Reproduce verbatim every line from the one containing "Given: Open the Consumer Price Index link" down to the final line of the items.

Start DATASET RECORDS

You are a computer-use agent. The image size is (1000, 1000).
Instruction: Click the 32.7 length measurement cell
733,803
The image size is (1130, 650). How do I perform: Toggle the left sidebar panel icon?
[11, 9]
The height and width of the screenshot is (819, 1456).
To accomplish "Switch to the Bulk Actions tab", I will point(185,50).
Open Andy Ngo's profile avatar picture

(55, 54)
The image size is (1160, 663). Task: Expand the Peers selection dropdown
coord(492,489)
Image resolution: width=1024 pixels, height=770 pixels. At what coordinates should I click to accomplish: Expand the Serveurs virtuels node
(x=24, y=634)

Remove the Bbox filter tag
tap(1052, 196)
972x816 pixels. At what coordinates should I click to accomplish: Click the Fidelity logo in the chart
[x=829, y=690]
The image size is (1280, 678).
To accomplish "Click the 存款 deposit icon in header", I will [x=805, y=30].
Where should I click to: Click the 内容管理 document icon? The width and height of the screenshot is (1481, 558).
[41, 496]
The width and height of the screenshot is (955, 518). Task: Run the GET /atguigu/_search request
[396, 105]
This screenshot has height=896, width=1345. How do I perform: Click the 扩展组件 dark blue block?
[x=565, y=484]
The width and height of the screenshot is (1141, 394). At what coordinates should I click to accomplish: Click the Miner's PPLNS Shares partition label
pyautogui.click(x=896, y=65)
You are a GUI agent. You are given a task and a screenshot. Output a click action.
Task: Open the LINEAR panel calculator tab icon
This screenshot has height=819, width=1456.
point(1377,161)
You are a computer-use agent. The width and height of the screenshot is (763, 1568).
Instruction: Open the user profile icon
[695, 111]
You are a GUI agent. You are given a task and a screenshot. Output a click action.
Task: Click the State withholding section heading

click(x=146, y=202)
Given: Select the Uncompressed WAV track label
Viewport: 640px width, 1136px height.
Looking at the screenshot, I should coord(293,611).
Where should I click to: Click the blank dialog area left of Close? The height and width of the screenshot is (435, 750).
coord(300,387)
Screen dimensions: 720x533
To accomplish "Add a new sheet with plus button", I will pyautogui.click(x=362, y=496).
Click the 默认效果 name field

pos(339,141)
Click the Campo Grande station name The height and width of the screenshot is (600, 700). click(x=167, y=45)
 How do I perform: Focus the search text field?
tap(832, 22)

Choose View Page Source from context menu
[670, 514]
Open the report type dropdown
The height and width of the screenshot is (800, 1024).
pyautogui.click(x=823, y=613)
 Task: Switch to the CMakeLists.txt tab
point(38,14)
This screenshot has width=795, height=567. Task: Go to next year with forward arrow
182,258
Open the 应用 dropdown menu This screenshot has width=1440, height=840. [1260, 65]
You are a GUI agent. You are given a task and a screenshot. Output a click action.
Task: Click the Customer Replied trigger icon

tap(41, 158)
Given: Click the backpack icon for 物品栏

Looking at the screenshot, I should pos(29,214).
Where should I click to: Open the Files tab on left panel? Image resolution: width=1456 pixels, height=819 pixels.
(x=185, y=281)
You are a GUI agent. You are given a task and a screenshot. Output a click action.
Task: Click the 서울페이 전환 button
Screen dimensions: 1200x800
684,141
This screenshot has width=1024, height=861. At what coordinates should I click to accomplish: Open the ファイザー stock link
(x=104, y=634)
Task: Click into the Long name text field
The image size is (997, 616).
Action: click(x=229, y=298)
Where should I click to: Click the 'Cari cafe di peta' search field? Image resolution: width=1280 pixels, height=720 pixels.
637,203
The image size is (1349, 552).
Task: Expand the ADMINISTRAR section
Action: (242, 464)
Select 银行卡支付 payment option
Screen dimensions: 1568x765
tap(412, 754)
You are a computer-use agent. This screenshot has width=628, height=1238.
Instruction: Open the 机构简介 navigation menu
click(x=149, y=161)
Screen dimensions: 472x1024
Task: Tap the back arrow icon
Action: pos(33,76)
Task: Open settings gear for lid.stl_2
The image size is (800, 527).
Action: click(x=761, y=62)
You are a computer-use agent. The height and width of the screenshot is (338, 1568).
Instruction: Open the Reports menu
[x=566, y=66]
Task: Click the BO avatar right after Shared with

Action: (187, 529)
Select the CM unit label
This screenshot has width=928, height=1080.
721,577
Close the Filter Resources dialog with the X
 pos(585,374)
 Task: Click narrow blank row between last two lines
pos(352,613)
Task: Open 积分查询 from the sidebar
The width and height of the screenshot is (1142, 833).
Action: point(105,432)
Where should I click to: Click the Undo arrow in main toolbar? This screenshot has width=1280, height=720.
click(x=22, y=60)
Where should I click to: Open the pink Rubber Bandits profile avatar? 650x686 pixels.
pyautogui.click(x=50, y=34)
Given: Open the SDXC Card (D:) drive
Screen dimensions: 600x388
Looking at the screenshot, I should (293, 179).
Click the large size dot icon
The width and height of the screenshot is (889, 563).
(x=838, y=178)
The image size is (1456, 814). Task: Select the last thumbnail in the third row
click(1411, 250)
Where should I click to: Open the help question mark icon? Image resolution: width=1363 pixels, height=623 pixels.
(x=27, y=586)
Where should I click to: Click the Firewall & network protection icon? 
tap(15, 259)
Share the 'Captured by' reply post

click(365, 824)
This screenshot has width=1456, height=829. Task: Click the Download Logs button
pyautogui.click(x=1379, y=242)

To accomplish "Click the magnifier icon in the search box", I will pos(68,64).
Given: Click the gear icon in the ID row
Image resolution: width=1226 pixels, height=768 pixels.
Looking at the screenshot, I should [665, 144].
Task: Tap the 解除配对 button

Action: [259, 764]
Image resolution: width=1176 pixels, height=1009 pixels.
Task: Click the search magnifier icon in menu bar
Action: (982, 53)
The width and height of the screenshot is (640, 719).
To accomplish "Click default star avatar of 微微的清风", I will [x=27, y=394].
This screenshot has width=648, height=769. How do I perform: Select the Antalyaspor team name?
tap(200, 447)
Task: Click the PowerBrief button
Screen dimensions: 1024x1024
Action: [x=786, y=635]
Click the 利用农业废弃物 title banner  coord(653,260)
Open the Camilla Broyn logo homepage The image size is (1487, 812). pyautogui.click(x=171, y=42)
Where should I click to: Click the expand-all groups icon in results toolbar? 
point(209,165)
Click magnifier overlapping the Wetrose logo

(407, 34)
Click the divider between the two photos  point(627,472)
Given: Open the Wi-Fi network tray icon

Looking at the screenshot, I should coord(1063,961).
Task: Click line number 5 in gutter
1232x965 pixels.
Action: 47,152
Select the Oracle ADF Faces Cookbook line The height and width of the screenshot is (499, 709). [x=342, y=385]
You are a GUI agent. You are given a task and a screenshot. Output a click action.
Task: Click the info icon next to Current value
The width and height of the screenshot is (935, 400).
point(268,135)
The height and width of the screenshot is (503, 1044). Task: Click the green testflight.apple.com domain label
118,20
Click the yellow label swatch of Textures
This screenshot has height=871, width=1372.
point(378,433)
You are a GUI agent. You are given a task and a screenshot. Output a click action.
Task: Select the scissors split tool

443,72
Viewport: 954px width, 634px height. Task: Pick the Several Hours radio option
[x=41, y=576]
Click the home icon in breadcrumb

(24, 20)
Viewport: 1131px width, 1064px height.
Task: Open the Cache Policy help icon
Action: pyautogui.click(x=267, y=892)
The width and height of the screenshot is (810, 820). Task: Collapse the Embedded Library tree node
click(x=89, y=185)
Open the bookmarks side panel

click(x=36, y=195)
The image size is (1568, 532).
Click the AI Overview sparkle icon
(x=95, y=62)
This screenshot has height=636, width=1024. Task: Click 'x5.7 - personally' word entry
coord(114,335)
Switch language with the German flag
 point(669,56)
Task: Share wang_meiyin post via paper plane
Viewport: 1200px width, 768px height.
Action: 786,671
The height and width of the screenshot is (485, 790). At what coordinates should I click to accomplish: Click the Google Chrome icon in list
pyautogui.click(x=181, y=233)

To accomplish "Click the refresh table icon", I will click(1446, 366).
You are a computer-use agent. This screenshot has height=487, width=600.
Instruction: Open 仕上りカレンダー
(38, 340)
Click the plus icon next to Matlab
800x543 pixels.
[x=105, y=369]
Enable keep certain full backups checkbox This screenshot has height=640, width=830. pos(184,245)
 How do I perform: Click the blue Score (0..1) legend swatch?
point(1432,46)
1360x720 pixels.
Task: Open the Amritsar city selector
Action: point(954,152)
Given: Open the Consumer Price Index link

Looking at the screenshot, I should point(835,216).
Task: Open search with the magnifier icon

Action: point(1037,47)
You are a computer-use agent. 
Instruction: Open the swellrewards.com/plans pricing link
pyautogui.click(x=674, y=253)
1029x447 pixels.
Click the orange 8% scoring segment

End DATASET RECORDS

◆ **RESPONSE TO THIS EXERCISE**
Given: Open the Consumer Price Index link

Looking at the screenshot, I should point(835,216).
Task: Open search with the magnifier icon

Action: point(1037,47)
You are a computer-use agent. 
Instruction: Open the swellrewards.com/plans pricing link
pyautogui.click(x=674, y=253)
1029x447 pixels.
Click the orange 8% scoring segment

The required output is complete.